Und hier scheint der Stickstoff-Stoffwechsel eine Rolle zu spielen: Sie könnten eine Rolle im Umsatz von Stickstoffkomponenten der Haut, wie etwa Harnstoff, spielen, vermutet Moissl-Eichinger. Zusätzliche Untersuchungen des Grazer Dermatologen Peter Wolf zeigten, dass es einen Zusammenhang zwischen vermehrten Archaeen auf der Haut und einem geringen Lipidhaushalt der Haut (Hauttrockenheit) gibt. Die Forscher vermuten, dass die Aktivität der Archaeen auf der Haut für die Anpassung des pH-Wertes zu einem - gesunden - leicht sauren Wert verantwortlich sein könnte. „In Zukunft würden wir gerne die physiologische Rolle der Hautarchaeen untersuchen, erforschen, welche Nischen sie im menschlichen Körper aufsuchen, und herausfinden, ob sie auch in pathogene Prozesse involviert sind“, so Moissl-Eichinger.

„Bis vor sechs Jahren wussten wir praktisch noch gar nicht, dass Archaeen überhaupt auf der Haut leben, da sie im Gegensatz zu Bakterien nicht so leicht nachzuweisen sind“, hob die Expertin hervor. In Graz bedienen sich die Forscher aufwendiger Computeranalysen auf Basis von DNA-basierter quantitativer PCR (Polymerase-Chain-Reaction) und Next-Generation-Sequencing.

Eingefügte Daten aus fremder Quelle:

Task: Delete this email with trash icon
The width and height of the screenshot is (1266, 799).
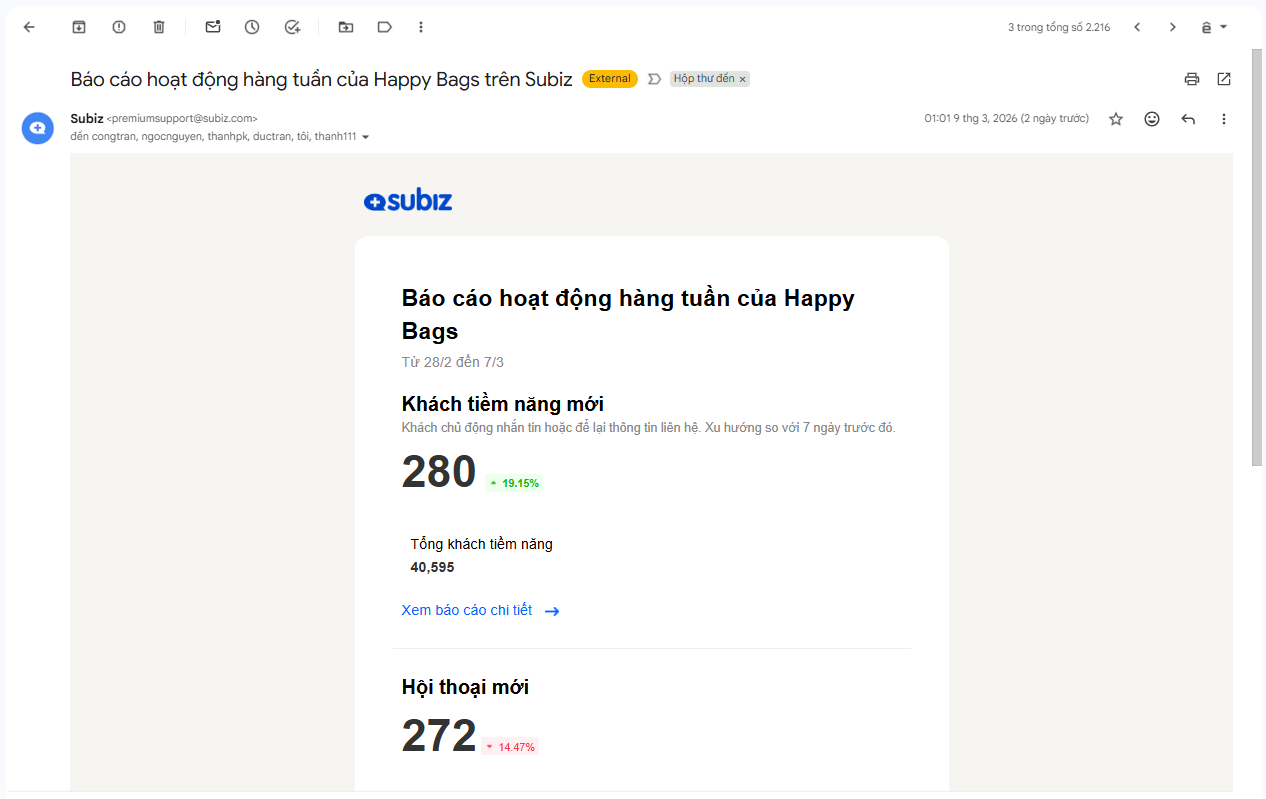Action: pos(159,27)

Das Know-how im Bereich des molekularen Nachweises und Kultivierung von extremophilen Mikroorganismen ist mittlerweile international bekannt: Ihr Labor dient im Rahmen des EU-geförderten Netzwerkprojekts „Europlanet“ als europäisches „Center for Life Detection“. Zusätzlich wurden die Proben mittels Infrarotspektroskopie in Kalifornien und am Synchrotron Elettra in Triest untersucht.